◆ Materials provided ◆
◆ ◆ ◆ ◆ ◆ ◆ ◆
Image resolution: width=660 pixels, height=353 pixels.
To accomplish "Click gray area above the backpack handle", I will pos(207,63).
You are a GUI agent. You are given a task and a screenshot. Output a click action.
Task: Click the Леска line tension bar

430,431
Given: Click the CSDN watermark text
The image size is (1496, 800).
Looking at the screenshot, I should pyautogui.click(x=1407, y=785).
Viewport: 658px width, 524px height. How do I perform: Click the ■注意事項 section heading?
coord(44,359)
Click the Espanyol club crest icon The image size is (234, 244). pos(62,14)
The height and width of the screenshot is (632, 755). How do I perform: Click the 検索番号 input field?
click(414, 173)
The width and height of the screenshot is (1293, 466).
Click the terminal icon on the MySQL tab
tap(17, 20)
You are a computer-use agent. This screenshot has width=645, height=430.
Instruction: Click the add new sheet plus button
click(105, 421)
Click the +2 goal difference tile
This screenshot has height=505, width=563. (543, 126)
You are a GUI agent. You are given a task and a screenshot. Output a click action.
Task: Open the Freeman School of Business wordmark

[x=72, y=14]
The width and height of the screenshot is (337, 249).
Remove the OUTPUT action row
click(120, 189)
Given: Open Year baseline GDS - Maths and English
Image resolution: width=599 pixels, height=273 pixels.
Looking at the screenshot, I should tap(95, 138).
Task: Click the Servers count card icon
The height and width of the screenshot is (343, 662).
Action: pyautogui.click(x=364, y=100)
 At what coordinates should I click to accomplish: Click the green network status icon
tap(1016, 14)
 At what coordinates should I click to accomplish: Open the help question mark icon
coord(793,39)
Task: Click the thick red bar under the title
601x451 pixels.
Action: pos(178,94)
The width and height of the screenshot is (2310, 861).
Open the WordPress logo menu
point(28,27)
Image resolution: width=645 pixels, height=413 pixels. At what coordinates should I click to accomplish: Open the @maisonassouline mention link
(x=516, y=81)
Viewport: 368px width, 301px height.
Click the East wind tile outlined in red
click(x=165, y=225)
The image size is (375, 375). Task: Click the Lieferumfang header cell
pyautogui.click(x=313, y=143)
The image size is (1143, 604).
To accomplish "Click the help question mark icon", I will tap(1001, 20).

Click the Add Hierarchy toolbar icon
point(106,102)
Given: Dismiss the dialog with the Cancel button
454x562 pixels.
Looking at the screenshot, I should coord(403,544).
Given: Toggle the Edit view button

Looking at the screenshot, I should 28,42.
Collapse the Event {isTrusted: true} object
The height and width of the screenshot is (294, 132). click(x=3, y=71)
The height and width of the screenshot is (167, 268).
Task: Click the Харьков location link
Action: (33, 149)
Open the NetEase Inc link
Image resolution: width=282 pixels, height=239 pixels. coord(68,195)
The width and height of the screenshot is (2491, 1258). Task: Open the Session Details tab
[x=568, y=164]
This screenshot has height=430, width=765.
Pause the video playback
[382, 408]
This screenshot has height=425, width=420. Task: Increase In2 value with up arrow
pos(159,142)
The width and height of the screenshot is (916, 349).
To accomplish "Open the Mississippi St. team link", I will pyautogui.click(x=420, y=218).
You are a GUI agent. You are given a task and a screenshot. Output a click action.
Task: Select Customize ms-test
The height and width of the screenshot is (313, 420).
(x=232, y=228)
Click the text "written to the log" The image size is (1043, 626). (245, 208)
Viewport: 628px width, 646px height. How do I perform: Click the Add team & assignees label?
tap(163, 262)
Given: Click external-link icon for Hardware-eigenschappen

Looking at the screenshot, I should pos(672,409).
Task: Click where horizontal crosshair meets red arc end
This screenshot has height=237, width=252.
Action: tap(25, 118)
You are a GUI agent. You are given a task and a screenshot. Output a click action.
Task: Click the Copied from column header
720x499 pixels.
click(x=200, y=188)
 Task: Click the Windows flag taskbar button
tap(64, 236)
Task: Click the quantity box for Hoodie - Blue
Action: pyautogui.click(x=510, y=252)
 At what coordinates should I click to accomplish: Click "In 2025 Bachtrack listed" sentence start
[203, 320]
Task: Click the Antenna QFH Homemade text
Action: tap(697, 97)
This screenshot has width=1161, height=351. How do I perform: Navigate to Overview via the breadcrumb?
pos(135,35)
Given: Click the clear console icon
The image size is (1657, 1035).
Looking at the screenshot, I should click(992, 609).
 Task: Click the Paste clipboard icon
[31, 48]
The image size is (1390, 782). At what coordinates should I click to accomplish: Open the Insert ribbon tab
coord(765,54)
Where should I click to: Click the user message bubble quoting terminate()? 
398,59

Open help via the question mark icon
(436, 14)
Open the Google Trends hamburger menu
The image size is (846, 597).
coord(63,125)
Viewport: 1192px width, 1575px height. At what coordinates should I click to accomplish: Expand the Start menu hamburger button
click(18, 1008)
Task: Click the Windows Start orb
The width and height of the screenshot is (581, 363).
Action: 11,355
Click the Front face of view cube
◆ ◆ ◆ ◆ ◆ ◆ ◆
◆ Given problem ◆
Give the items above again, renaming "question mark icon" to "question-mark button" everywhere and leaving everything else unchanged.

◆ Answer to this task ◆
Image resolution: width=660 pixels, height=353 pixels.
To accomplish "Click gray area above the backpack handle", I will pos(207,63).
You are a GUI agent. You are given a task and a screenshot. Output a click action.
Task: Click the Леска line tension bar

430,431
Given: Click the CSDN watermark text
The image size is (1496, 800).
Looking at the screenshot, I should pyautogui.click(x=1407, y=785).
Viewport: 658px width, 524px height. How do I perform: Click the ■注意事項 section heading?
coord(44,359)
Click the Espanyol club crest icon The image size is (234, 244). pos(62,14)
The height and width of the screenshot is (632, 755). How do I perform: Click the 検索番号 input field?
click(414, 173)
The width and height of the screenshot is (1293, 466).
Click the terminal icon on the MySQL tab
tap(17, 20)
You are a computer-use agent. This screenshot has width=645, height=430.
Instruction: Click the add new sheet plus button
click(105, 421)
Click the +2 goal difference tile
This screenshot has height=505, width=563. (543, 126)
You are a GUI agent. You are given a task and a screenshot. Output a click action.
Task: Open the Freeman School of Business wordmark

[x=72, y=14]
The width and height of the screenshot is (337, 249).
Remove the OUTPUT action row
click(120, 189)
Given: Open Year baseline GDS - Maths and English
Image resolution: width=599 pixels, height=273 pixels.
Looking at the screenshot, I should tap(95, 138).
Task: Click the Servers count card icon
The height and width of the screenshot is (343, 662).
Action: pyautogui.click(x=364, y=100)
 At what coordinates should I click to accomplish: Click the green network status icon
tap(1016, 14)
 At what coordinates should I click to accomplish: Open the help question-mark button
coord(793,39)
Task: Click the thick red bar under the title
601x451 pixels.
Action: pos(178,94)
The width and height of the screenshot is (2310, 861).
Open the WordPress logo menu
point(28,27)
Image resolution: width=645 pixels, height=413 pixels. At what coordinates should I click to accomplish: Open the @maisonassouline mention link
(x=516, y=81)
Viewport: 368px width, 301px height.
Click the East wind tile outlined in red
click(x=165, y=225)
The image size is (375, 375). Task: Click the Lieferumfang header cell
pyautogui.click(x=313, y=143)
The image size is (1143, 604).
To accomplish "Click the help question-mark button", I will tap(1001, 20).

Click the Add Hierarchy toolbar icon
point(106,102)
Given: Dismiss the dialog with the Cancel button
454x562 pixels.
Looking at the screenshot, I should coord(403,544).
Given: Toggle the Edit view button

Looking at the screenshot, I should 28,42.
Collapse the Event {isTrusted: true} object
The height and width of the screenshot is (294, 132). click(x=3, y=71)
The height and width of the screenshot is (167, 268).
Task: Click the Харьков location link
Action: (33, 149)
Open the NetEase Inc link
Image resolution: width=282 pixels, height=239 pixels. coord(68,195)
The width and height of the screenshot is (2491, 1258). Task: Open the Session Details tab
[x=568, y=164]
This screenshot has height=430, width=765.
Pause the video playback
[382, 408]
This screenshot has height=425, width=420. Task: Increase In2 value with up arrow
pos(159,142)
The width and height of the screenshot is (916, 349).
To accomplish "Open the Mississippi St. team link", I will pyautogui.click(x=420, y=218).
You are a GUI agent. You are given a task and a screenshot. Output a click action.
Task: Select Customize ms-test
The height and width of the screenshot is (313, 420).
(x=232, y=228)
Click the text "written to the log" The image size is (1043, 626). (245, 208)
Viewport: 628px width, 646px height. How do I perform: Click the Add team & assignees label?
tap(163, 262)
Given: Click external-link icon for Hardware-eigenschappen

Looking at the screenshot, I should pos(672,409).
Task: Click where horizontal crosshair meets red arc end
This screenshot has height=237, width=252.
Action: tap(25, 118)
You are a GUI agent. You are given a task and a screenshot. Output a click action.
Task: Click the Copied from column header
720x499 pixels.
click(x=200, y=188)
 Task: Click the Windows flag taskbar button
tap(64, 236)
Task: Click the quantity box for Hoodie - Blue
Action: pyautogui.click(x=510, y=252)
 At what coordinates should I click to accomplish: Click "In 2025 Bachtrack listed" sentence start
[203, 320]
Task: Click the Antenna QFH Homemade text
Action: tap(697, 97)
This screenshot has width=1161, height=351. How do I perform: Navigate to Overview via the breadcrumb?
pos(135,35)
Given: Click the clear console icon
The image size is (1657, 1035).
Looking at the screenshot, I should click(992, 609).
 Task: Click the Paste clipboard icon
[31, 48]
The image size is (1390, 782). At what coordinates should I click to accomplish: Open the Insert ribbon tab
coord(765,54)
Where should I click to: Click the user message bubble quoting terminate()? 
398,59

Open help via the question-mark button
(436, 14)
Open the Google Trends hamburger menu
The image size is (846, 597).
coord(63,125)
Viewport: 1192px width, 1575px height. At what coordinates should I click to accomplish: Expand the Start menu hamburger button
click(18, 1008)
Task: Click the Windows Start orb
The width and height of the screenshot is (581, 363).
Action: 11,355
Click the Front face of view cube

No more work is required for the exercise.